Dino scarcely heeded him; at that moment he had forgotten everything unconnected with the sight of that one familiar face. His mother, his old home,—Italia even,—had grown dim and unreal; he forgot them all in the sensation of that quick rush of renewed affection. All the old pride, the old delight, in Gasparo, which had made so great a part of his boyhood, came back upon him with the irresistible claims of reawakened tenderness. He was there to commit a murder; and out of all that crowd he saw only the one face which he knew—and he loved it.
That curious sense of floating away, far away from everything living, fell upon him again. He lost all count of time. He could never tell how long it was before he heard little Palmira cry out in shrill tones of childish excitement:
“I see him, Dino. There he comes again. The King, the King all in gold!”
Dino started; it seemed to him as if he started wide awake. He drew himself up like a soldier standing at attention; his brain was steady; his senses all alert. He watched eagerly; the white plumes were slowly advancing between the two serried ranks of the soldiery. He waited until he could distinguish the King’s face distinctly; he saw him lean a little forward and pat his restive horse——
And then, without turning, he gave Valdez the preconcerted signal.

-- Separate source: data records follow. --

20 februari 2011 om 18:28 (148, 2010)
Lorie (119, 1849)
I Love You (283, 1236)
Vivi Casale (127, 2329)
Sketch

And even as he raised the handkerchief to his lips he heard, not ten paces off, the sharp ringing report of a shot.
It was all over in an instant—the sound—the plunging of the frightened horses. He saw the white plume of the King pass by unscathed and Gasparo Balbi, who was riding nearest him, throw up his arms and fall buckward, quietly, into the rising cloud of dust.
A great cry broke from the people all about him—it rang in his ears—it sounded far away like the beating of a furious tide upon the distant, distant shore. A blackness, a horrible blackness which he could feel, passed over his face like a cloud. And then he knew nothing more.
Some quarter of an hour later one of the two guardie who were helping to lift his insensible body into a street cab looked compassionately down at Dino’s clinched hands and pallid death-like face.
“’Tis no wonder the poor giovane fainted,” he said sympathetically, addressing the little crowd about him. “’Tis no wonder he fainted, Perdio! As it so happens I was looking straight at him,—he was not ten paces away from the villain who fired the shot.”